La maire d'Aubervilliers (Seine-Saint-Denis) a critiqué lundi la politique du gouvernement en matière de logement, au lendemain d'un nouvel incendie qui a fait sept blessés graves, dans un petit immeuble qui n'était pas autorisé selon elle à être habité.
"Partout en France, la crise du logement frappe en premier lieu les populations les plus vulnérables et participe à la prospérité de l'habitat indigne", a dénoncé l'édile communiste Meriem Derkaoui dans un communiqué.
Rappelant qu'Aubervilliers compte "75% de logement privé, dont 42% potentiellement indigne", elle a déploré que l'action de la municipalité contre ce fléau soit "aujourd'hui freinée par les décisions gouvernementales". A commencer par la baisse, selon elle, des fonds alloués à la rénovation urbaine.
"La lutte contre les marchands de sommeil (...) est une priorité du gouvernement", a argué le ministre de la Cohésion des territoires, Jacques Mézard, citant en exemple le projet de loi Elan, adopté au Sénat fin juillet, qui comprend plusieurs mesures contre l'habitat insalubre.
Dans l'incendie dimanche soir, les circonstances restent néanmoins à établir, de même que l'identité du propriétaire de l'immeuble et ses conditions d'exploitation.
L'exécutif a aussi réclamé "l'application par la justice de sanctions exemplaires", "s'il devait s'avérer que les conditions d'occupation de l'immeuble sinistré étaient irrégulières".
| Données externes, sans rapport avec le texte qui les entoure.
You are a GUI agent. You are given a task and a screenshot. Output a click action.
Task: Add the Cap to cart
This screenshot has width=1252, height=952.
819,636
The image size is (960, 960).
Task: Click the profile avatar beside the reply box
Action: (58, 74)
Plus tôt, l'édile avait indiqué que, d'après les premiers éléments de l'enquête confiée à la Sûreté départementale, le petit bâtiment, abritant une supérette au rez-de-chaussée, ne disposait d'"aucune autorisation d'urbanisme d'occupation en tant que logement".
"Pour nous, c'est un bail commercial", avait insisté la maire de cette commune populaire de plus de 80.000 habitants au nord de Paris sur BFM-TV.
- Sauvetage "à mains nues" -
Plusieurs riverains avaient indiqué dimanche à l'AFP qu'une famille résidait à l'étage de cette bâtisse située dans le quartier Marcreux, à 400 mètres de l'Hôtel de ville.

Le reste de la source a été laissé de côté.